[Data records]
+ + + +
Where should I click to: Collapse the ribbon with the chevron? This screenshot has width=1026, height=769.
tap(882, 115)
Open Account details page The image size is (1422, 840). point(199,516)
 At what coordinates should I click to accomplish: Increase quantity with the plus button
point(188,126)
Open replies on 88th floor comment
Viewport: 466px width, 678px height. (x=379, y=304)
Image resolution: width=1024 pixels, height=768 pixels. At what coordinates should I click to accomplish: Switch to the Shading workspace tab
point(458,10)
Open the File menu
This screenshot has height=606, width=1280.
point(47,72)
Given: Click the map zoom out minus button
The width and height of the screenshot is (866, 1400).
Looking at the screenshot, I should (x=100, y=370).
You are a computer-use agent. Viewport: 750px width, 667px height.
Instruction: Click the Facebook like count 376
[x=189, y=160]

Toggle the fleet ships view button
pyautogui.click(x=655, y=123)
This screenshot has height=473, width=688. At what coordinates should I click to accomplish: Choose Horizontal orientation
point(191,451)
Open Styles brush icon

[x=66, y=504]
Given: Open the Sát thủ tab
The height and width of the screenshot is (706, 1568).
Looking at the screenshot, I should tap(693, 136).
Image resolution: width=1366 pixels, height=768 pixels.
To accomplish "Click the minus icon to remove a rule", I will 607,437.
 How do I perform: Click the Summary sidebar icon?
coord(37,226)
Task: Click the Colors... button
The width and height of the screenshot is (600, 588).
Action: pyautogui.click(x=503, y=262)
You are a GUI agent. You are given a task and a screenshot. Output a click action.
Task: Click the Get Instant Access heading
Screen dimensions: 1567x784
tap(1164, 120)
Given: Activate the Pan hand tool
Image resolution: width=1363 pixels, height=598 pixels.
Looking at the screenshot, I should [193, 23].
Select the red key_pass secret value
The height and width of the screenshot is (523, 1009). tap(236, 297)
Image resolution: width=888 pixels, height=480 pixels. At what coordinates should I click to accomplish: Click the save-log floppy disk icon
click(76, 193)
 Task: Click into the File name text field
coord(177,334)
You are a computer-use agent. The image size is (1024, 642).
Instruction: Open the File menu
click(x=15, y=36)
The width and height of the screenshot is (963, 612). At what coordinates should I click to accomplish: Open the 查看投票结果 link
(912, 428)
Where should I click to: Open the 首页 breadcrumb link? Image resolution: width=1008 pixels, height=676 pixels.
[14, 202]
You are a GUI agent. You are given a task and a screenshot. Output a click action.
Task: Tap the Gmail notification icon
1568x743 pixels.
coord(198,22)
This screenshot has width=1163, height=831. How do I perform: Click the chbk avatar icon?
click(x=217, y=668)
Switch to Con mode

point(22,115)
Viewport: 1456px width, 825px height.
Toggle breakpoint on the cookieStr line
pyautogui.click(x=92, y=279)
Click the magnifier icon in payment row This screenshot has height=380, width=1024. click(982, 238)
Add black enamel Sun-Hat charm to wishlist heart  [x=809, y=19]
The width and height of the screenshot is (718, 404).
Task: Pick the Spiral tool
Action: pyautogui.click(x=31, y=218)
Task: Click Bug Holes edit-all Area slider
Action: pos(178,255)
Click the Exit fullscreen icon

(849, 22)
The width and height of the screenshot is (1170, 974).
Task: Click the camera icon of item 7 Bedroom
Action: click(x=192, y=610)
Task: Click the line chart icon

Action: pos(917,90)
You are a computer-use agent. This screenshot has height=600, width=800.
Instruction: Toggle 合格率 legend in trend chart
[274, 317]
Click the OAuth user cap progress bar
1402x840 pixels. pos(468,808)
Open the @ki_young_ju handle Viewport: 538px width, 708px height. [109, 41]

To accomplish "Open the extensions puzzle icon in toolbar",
+ + + +
▸ TASK DIRECTIONS: Each line above that contains the word "agent" should be returned.

▸ SOLUTION TO THIS TASK:
You are a computer-use agent. Viewport: 750px width, 667px height.
You are a GUI agent. You are given a task and a screenshot. Output a click action.
You are a computer-use agent. The image size is (1024, 642).
You are a GUI agent. You are given a task and a screenshot. Output a click action.
You are a computer-use agent. This screenshot has height=600, width=800.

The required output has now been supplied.